Caboose #1018

image image image
image image image
image image image
image image image
image image image
image image image
image image image

 

Tilly's Caboose.

One of the cars located at the Museum of Alaska Transportation and Industry is caboose 1018, better known as Tilly's Caboose. 1018 is over 100 years old now having been built in 1917 for the ARR. I do believe the location is incorrect on where it was built. 1018 was one of four wooden cabooses built from the ground up in Anchorage, 1018, 1019, 1020 and 1021.

The ARR at that time had rotary snowplows and some of the second hand crumb boxes (crumb box is another railroad term for a caboose) that were being beat up bad during rotary service. 1018 was built with modern amenities such as a chamber pot, bunks to sleep six, and a sink with a water tank.

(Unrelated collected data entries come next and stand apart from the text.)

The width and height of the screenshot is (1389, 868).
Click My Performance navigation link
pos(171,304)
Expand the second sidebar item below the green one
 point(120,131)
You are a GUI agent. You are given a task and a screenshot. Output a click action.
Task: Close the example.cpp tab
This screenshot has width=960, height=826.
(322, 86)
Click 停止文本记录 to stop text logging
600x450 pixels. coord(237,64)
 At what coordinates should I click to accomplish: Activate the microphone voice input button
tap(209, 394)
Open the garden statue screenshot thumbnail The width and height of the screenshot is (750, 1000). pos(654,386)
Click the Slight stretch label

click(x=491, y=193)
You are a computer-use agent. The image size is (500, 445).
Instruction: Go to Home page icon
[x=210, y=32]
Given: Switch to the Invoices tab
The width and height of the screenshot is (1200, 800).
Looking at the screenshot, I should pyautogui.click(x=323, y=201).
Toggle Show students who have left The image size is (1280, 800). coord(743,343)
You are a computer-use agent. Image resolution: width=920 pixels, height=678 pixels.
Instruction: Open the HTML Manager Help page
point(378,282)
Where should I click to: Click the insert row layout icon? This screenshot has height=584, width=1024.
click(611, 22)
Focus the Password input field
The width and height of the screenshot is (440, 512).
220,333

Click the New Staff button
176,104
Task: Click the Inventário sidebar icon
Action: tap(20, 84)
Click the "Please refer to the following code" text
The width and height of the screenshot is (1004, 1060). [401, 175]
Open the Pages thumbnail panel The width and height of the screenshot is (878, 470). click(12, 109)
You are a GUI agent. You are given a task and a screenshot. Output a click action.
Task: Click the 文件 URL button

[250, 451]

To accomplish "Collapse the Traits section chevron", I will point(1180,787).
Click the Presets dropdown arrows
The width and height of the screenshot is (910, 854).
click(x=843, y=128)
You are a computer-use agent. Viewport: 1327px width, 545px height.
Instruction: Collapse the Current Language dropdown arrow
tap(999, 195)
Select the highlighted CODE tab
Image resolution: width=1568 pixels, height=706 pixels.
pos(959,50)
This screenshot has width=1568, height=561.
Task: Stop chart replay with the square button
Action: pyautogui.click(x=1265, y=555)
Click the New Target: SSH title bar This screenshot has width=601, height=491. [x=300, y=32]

The reasoning for this was because the snow fleet could be out clearing snow for days at a time.

When the Anchorage shops built them, legend has it that they used steel flat cars as bases and were slightly narrower than that of the older cars so they would not be smashed around by the deep walls of snow drifts and falling snow while blowing out the tracks. By the late 1940s I know a couple were rebuilt with side doors used from troop kitchen cars that were converted to box cars and were used on local trains.

Patterned after the older cabooses 1018 is the only surviving wooden box car from the beginnings of the ARR, and is the only surviving home built ARR caboose. Indeed Tilly's Caboose is a significant piece of ARR history. When 1018 was retired is a mystery as there isn't know info on that, but I'm sure it's out there. From what I've been told, Tilly Reeve somehow obtained the 1018 and donated the caboose that became Tilly's Caboose early in the museum's history.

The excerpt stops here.